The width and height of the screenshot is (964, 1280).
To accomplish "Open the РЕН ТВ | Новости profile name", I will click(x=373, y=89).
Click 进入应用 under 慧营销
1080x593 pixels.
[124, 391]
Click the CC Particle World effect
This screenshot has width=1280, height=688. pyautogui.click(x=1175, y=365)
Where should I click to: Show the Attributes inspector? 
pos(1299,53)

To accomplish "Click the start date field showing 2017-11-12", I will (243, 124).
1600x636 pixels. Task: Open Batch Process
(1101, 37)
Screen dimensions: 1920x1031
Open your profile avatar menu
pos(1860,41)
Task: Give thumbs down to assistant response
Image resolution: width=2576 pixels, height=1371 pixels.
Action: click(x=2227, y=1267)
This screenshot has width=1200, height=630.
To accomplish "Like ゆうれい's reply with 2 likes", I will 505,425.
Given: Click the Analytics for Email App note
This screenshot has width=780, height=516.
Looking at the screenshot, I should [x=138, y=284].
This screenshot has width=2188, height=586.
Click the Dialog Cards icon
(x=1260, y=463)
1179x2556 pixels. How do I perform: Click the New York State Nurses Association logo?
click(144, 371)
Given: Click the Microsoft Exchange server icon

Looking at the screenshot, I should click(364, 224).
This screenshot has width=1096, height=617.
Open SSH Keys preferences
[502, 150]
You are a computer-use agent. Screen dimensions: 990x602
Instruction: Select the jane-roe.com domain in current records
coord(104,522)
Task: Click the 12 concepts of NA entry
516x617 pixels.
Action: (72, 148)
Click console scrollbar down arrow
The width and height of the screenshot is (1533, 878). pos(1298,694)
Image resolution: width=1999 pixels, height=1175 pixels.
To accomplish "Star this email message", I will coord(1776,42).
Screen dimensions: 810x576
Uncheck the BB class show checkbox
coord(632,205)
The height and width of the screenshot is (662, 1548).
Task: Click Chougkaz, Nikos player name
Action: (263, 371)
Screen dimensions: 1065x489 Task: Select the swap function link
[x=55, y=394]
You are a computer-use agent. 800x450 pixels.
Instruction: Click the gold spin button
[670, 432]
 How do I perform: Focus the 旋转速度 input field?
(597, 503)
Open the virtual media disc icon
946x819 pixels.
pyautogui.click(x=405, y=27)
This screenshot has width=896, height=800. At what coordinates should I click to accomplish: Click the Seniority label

======

*Your task*.
If a line in the records holds the string "computer", copy it.

*Problem solution*.
You are a computer-use agent. Screen dimensions: 990x602
You are a computer-use agent. 800x450 pixels.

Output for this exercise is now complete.